Recognize Canada's missing millions

Greetings!  I’m Nico Trimoff, manager of transcription and accessibility services at www.sterlingcreations.ca.  It’s the end of the week, almost, and I am going to end it with a very sobering article.  All about how Canada treats some of its less fortunate citizens. 
 I invite you now to read on.
Enjoy your day.
 
 
Recognize Canada’s missing millions

 
Helen Henderson
The Toronto Star , Oct. 24, 2009
 
How is it possible for more than 4.5 million Canadian citizens to go
missing? Did they just drop off the map? Did anybody organize a search
party?
 
Michael J. Prince went looking for evidence that those in positions of power
give any thought at all to people with disabilities when formulating and
assessing policies. He found little beyond empty words.
 
Vast gaps in public awareness. Vacant promises from governments at every
level. Charitable platitudes from the corporate sector.
 
It all adds up to almost five million citizens effectively disenfranchised,
relegated to the farthest margins. When it comes to real, substantive
inclusion in policy-making decisions, they are simply missing.

Short problem 1 —
In the entries below, recast the part that opens with the line containing "You are a GUI" and closes with the line containing "pyautogui.click(x=947, y=109)" as a Markdown table with the columns Row and Line. Give one row per line, skip blank lines, and leave out the pictures.
Short problem 2 —
Continue the article on Canada's missing millions from its last sentence.

Information shown —
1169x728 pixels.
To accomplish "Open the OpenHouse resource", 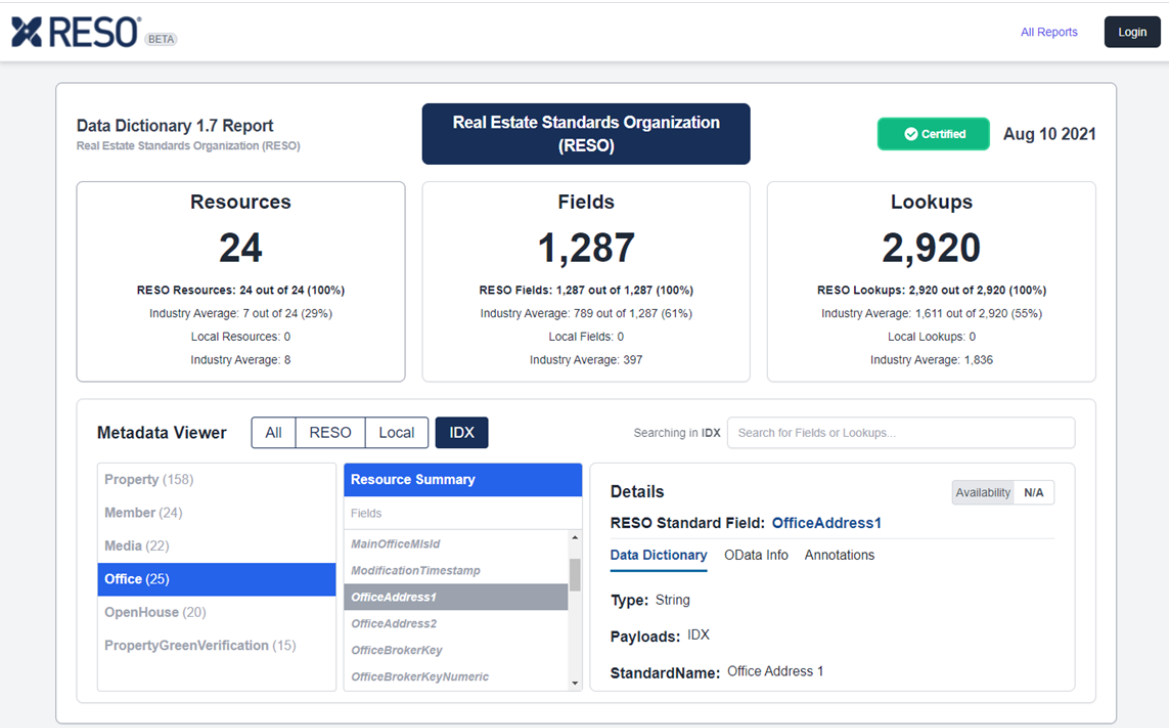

* * *

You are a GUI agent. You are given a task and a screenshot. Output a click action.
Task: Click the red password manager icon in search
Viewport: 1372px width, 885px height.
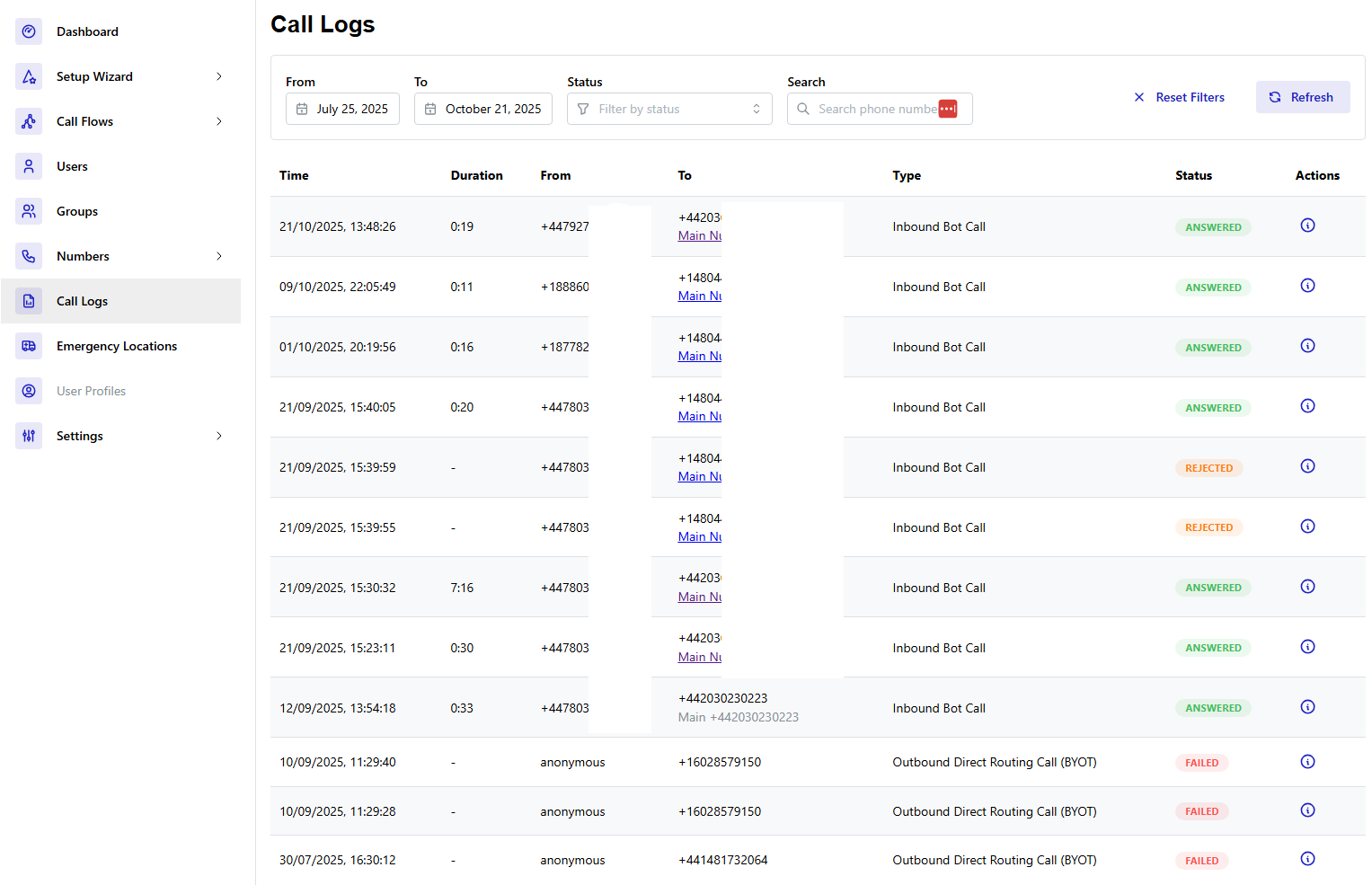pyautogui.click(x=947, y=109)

* * *

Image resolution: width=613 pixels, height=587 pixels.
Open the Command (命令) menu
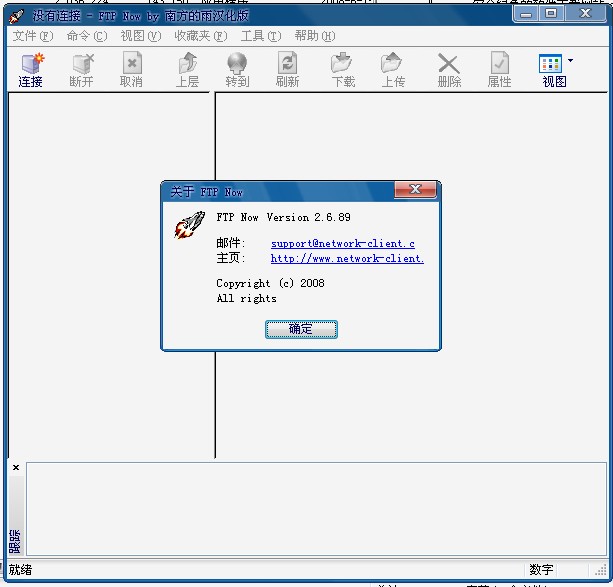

Exercise output 1 —
| Row | Line |
|---|---|
| 1 | You are a GUI agent. You are given a task and a screenshot. Output a click action. |
| 2 | Task: Click the red password manager icon in search |
| 3 | Viewport: 1372px width, 885px height. |
| 4 | pyautogui.click(x=947, y=109) |

Exercise output 2 —
Prince, a social policy professor at University of Victoria, has documented
it all in his latest book, Absent Citizens: Disability Politics and Policy
in Canada (University of Toronto Press). It is a bleak picture of policy
failure that translates into exclusion from workplaces and community
involvement.
 
Advocacy groups point out that Canadians with disabilities are more than
twice as likely to live in poverty as those without disabilities. More than
two million lack one or more of the supports they need for daily living.
More than half of children with disabilities do not have access to the aids
and devices they need.
 
“By ignoring people with disabilities, public and social policy builds
disablement into social structures and social programs,” Prince points out.
 
Prince also found emerging voices from within the disability community
determined to shed light where it belongs. They are putting to rest old
notions of the disabled as sick, tragic figures struggling heroically to
overcome their shortcomings.
 
Dignity, worthiness, insight and ability are what it should be about, they
point out. Slowly but surely, they are influencing legislation and
empowering others. But there’s a lot of work to be done.
 
“By ignoring disabilities as a central feature of structural inequalities in
Canada, social scientists naturalize disability-based inequities,” Prince
notes.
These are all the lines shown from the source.